ESA Implementation Should Take Comprehensive Approach

The recent debate in Congress over H.R. 1837, the Sacramento-San Joaquin Valley Water Reliability Act, revealed sharp differences over how to address our state’s long-term water problems.

Those problems are complex, but one of the key issues is that the Endangered Species Act is not working. There is a constructive role for ACWA to play by engaging in the process and providing specific ideas on how to better administer the ESA.

ACWA’s Federal Affairs Committee voted March 29 to maintain a “watch” position on H.R. 1837 and form a work group to develop solutions to Endangered Species Act implementation issues, reflecting the association’s strong interest in promoting ways to improve ESA implementation.  The committee also voted to work with Senator Feinstein and others to identify actions in California that the federal government could support to improve water supply reliability throughout California.
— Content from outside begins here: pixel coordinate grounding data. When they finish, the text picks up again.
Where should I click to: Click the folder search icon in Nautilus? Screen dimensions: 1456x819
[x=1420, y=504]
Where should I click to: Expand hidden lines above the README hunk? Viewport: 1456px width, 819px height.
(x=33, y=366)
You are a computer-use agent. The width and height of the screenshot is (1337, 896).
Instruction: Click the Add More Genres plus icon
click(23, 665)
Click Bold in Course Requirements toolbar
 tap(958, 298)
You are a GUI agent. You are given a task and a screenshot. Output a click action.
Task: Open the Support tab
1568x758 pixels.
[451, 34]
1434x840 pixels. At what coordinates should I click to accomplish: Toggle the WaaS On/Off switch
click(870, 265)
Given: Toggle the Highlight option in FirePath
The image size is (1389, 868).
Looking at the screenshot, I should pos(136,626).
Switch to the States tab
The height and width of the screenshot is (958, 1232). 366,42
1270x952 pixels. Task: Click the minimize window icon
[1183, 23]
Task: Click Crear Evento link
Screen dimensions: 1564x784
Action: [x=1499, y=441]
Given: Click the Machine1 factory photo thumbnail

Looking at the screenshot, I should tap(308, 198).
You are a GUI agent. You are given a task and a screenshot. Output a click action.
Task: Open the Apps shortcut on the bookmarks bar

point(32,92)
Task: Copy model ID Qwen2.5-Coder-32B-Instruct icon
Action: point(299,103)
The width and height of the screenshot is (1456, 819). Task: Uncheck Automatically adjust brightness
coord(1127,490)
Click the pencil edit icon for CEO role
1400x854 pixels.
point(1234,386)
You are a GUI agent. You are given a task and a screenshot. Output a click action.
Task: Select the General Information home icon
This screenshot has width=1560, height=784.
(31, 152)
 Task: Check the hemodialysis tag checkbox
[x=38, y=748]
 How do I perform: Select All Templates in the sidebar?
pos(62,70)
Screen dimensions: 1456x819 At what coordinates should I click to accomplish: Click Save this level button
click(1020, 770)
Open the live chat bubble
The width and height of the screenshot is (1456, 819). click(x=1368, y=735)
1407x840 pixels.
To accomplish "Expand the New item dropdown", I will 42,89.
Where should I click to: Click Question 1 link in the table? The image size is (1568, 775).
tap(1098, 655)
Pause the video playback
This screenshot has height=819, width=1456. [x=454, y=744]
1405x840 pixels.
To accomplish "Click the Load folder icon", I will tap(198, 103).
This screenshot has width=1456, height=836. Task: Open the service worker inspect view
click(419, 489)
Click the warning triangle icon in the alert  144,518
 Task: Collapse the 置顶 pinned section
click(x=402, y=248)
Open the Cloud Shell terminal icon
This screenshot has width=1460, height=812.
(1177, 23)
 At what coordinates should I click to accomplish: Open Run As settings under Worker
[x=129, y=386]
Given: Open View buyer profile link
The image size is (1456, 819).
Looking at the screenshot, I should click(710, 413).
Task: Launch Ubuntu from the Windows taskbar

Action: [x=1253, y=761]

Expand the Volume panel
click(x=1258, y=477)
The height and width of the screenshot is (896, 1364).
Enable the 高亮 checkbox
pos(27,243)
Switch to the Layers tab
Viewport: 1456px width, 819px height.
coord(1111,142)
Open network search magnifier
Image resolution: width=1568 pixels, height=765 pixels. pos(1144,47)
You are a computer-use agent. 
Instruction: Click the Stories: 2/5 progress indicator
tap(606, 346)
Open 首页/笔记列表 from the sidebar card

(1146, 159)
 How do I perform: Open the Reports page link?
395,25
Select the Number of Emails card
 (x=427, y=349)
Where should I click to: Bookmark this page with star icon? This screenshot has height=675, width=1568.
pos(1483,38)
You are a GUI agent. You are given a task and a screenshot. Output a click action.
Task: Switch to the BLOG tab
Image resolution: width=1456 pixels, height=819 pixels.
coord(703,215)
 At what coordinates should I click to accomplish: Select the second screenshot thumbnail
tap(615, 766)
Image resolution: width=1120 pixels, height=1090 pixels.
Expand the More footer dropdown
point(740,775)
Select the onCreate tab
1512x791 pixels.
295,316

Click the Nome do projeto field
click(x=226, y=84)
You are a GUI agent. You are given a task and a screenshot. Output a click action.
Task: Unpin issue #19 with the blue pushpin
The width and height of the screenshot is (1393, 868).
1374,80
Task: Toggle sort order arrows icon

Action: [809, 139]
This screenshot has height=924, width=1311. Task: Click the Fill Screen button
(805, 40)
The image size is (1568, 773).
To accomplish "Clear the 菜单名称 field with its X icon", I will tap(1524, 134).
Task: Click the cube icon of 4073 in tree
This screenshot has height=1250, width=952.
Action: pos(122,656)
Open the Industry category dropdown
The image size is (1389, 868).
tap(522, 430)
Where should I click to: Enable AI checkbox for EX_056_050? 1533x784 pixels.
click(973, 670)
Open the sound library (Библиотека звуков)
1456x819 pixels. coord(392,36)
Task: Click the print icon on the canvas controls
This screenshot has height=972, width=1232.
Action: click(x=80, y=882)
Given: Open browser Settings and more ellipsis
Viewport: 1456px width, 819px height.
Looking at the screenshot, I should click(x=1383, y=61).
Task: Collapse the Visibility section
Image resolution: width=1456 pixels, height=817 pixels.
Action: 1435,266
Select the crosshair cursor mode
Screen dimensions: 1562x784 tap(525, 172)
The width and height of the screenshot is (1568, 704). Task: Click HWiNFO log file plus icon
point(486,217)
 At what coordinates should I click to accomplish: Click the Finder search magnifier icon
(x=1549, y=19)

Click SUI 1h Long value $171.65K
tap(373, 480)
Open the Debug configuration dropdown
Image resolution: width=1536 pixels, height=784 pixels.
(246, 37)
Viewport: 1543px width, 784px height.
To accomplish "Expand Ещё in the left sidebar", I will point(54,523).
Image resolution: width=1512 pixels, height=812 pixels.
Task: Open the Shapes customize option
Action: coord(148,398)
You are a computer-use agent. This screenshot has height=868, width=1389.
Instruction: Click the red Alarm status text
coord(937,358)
ACWA supports the underlying goals of the ESA. But current implementation activities are not working, particularly for the species to be recovered. Without a fundamental change in implementation strategy, ACWA believes it will be impossible to achieve the goals of the act while also meeting the needs of California’s families, farms, businesses and communities.

Too often today, agencies responsible for ESA administration focus their limited resources on single-species approaches rather than comprehensive strategies that address an array of factors affecting a species and its habitat. In the case of federally listed species, for example, responsible agencies limit their consultation to individual federal actions under Section 7 of the ESA. The result is often narrowly constructed biological opinions or measures that fall short of remedying the underlying cause of ecosystem and species declines.

It is important to note that in developing and enacting the statute, Congress itself recognized that conservation of ecosystems is the first purpose of the ESA, even before conserving endangered and threatened species themselves.

ACWA believes the implementing agencies should use the flexibility available under existing law to develop more integrated strategies that consider economic and social stability and encourage more parties to help develop solutions. Such an approach will necessarily require agencies to work in a more coordinated manner to address multiple species of concern with a more diverse set of tools.

ACWA’s Board of Directors has adopted policy principles on ESA implementation that call for a comprehensive, ecosystem-based approach that recognizes the coequal goals of water supply reliability and ecosystem health. In our view, taking a multi-faceted approach to the problem will result in more durable solutions and better achieve the goals of the ESA with less impact on water supplies and economies.